Vio a Danzing con los brazos extendidos en señal de asombro al darse la vuelta.

– Imagino que ya te lo ha contado Murphy.

– ¿El qué debía decirme O´Connor?

– Ah, pues la desaparición de los cuerpos y del bloque de hielo.

– Los perros… ¡Por amor de Dios, yo estoy hablando de los perros!
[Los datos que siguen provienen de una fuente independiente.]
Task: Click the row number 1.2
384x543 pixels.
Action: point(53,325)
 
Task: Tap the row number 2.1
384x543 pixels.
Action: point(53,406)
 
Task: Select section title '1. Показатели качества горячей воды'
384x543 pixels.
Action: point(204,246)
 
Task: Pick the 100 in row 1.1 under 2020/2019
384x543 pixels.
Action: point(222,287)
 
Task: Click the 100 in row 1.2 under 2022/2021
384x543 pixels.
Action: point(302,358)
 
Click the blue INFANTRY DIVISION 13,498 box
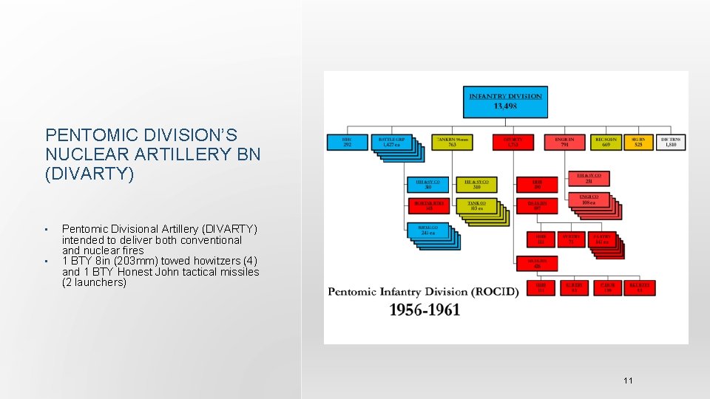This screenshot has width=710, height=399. click(x=505, y=101)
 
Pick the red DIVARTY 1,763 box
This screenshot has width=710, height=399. click(x=513, y=142)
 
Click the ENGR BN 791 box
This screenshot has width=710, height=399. click(x=565, y=142)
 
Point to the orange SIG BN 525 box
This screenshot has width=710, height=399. click(x=638, y=142)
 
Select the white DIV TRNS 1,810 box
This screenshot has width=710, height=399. click(x=670, y=142)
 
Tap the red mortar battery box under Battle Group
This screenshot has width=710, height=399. click(x=427, y=205)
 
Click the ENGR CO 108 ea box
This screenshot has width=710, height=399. click(x=588, y=200)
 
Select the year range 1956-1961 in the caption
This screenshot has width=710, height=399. click(x=425, y=310)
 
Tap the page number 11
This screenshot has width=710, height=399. click(x=628, y=381)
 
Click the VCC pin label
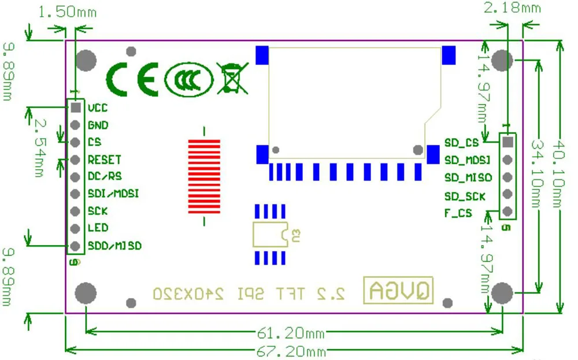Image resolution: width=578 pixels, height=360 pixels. (98, 107)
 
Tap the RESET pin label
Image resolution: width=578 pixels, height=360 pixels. (105, 159)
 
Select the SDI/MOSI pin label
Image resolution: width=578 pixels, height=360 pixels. (113, 194)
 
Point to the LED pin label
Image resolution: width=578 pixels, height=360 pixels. (98, 228)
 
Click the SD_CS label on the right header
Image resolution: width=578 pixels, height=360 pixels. (461, 142)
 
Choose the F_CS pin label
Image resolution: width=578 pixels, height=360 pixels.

Se avecina una tormenta de tomo y lomo y he venido para asegurarme de que están bien instalados para pasar la noche. -Miró en derredor como si los echara a faltar-. ¿Dónde demonios están?

La desaparición de las botellas le había causado semejante impacto que Michael había pasado por alto un hecho aún más sorprendente, pero ahora vio las estacas en el suelo y los cuencos de comida vacíos y boca abajo sobre la paja.

– ¡También ha desaparecido el trineo! -observó Danzing-. ¿Qué coño pasa aquí?

Michael no podía creer que alguien hubiera tenido valor para meter en eso a los canes, y menos sin el permiso expreso del musher, que se negaría de plano, sin duda.

– Acabo de venir para comprobar si habían robado algo del cofre -dijo Michael, sintiendo que debía dar una explicación a su presencia en ese lugar-, como así ha sido.

– A mí me importan una mierda las botellas y ese par de chupachups helados. ¿Dónde están mis perros? -bramó Danzing mientras entraba en el cobertizo pisando fuerte-. ¿Cuánto tiempo llevas aquí?

– Acabo de entrar.

– ¡Maldición!

Dio una patada a un cuenco y lo envió al otro lado del cobertizo. Después de detuvo al pie de las escaleras y se quitó un guante para tocar con los dedos una mancha de un escalón. Cuando Michael le prestó atención, el musher se había llevado las yemas de los dedos a la nariz y las estaba olisqueando.